SOURCE INFORMATION:
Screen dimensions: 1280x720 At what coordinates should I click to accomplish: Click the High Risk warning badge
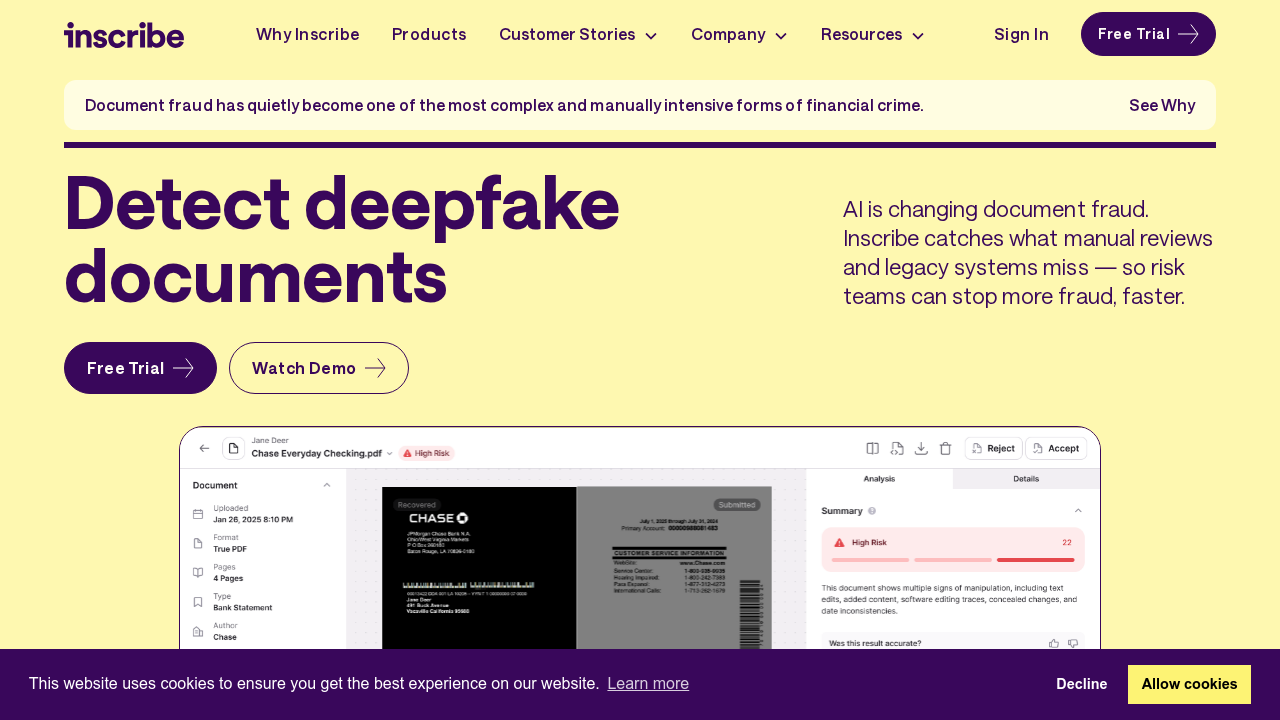point(428,452)
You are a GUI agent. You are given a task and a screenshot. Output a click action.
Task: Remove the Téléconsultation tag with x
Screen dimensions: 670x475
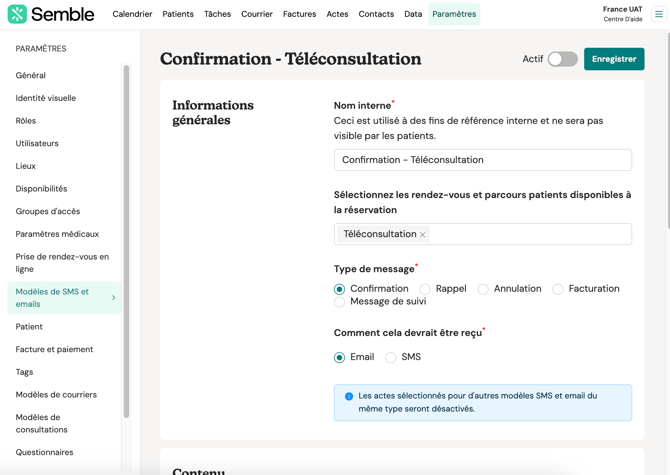[423, 235]
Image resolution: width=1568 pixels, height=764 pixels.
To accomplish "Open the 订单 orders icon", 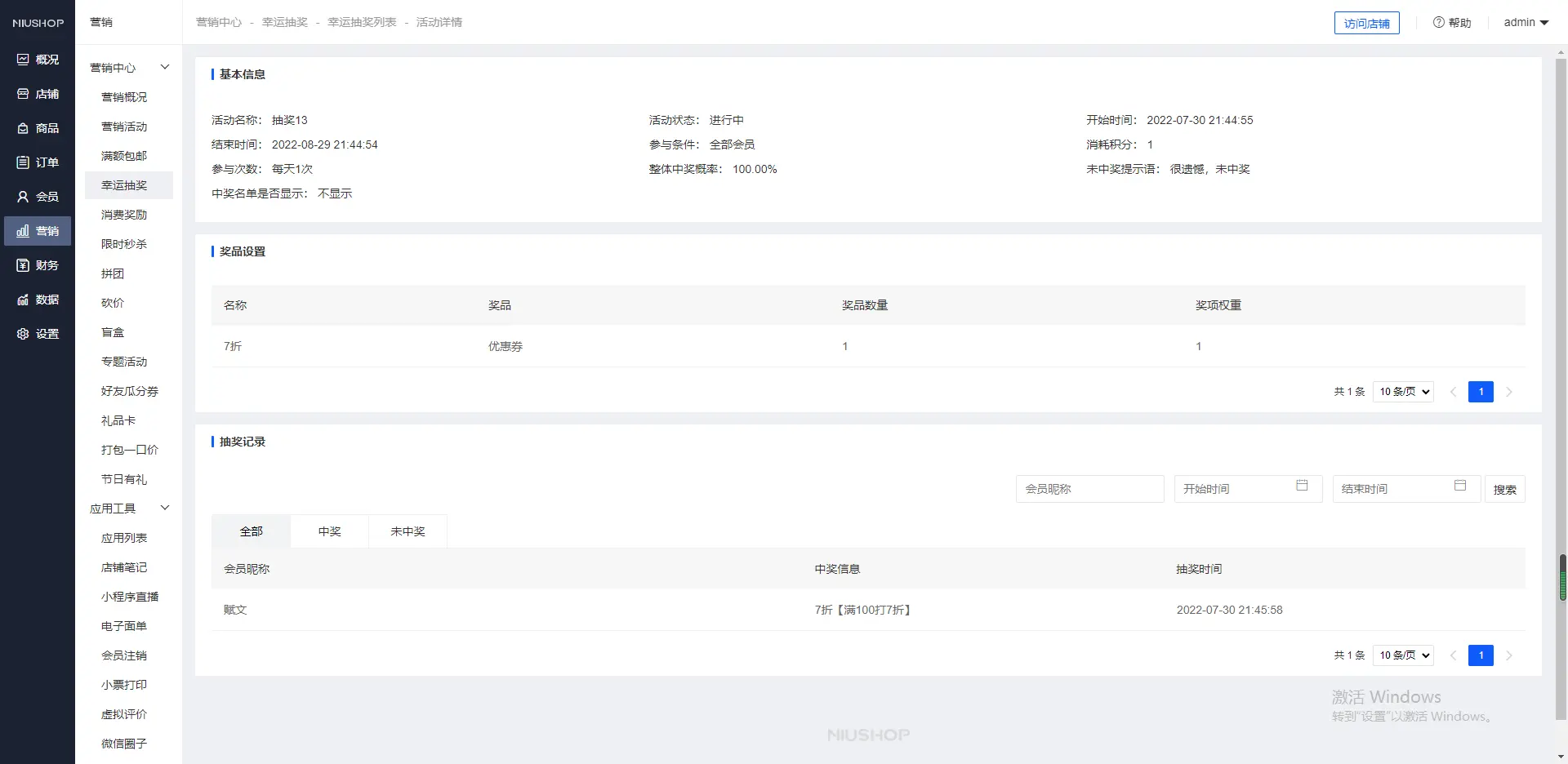I will coord(23,162).
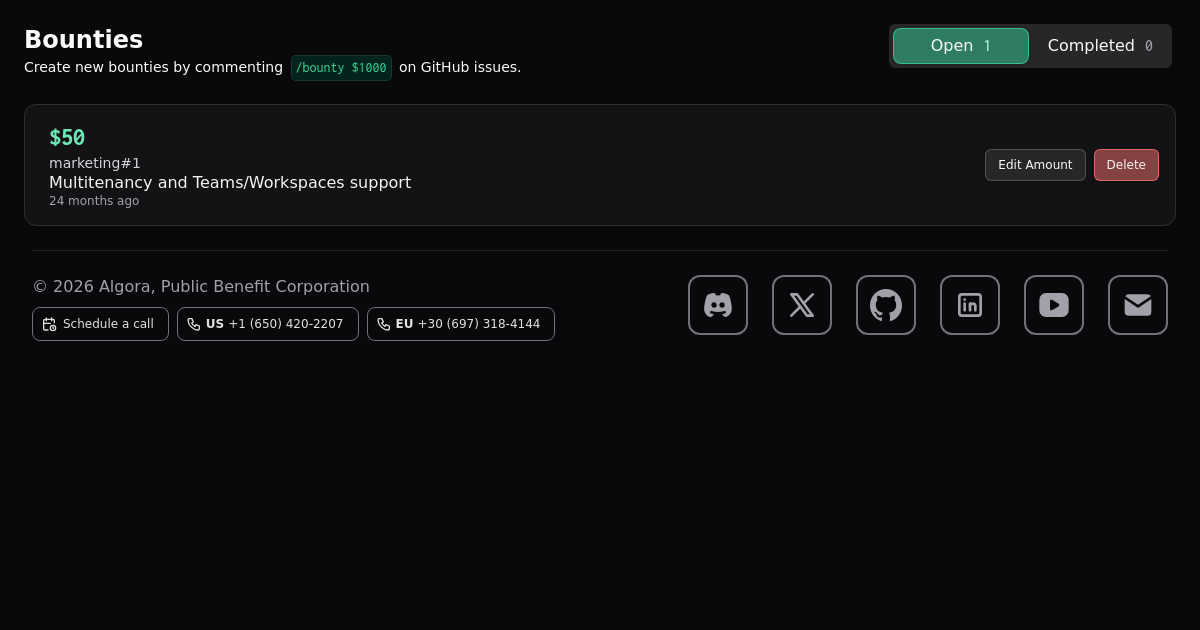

WORK ORDER: Begin with the first line of the records and repeat every line up to the one with "Image resolution: width=1568", counting that line too. Pictures are not part of the copy.

SOLUTION FOR THIS EXERCISE:
Screen dimensions: 1280x720 At what coordinates should I click to accomplish: Click the High Risk warning badge
point(428,452)
You are a GUI agent. You are given a task and a screenshot. Output a click action.
Task: Remove the Téléconsultation tag with x
Screen dimensions: 670x475
[423, 235]
Image resolution: width=1568 pixels, height=764 pixels.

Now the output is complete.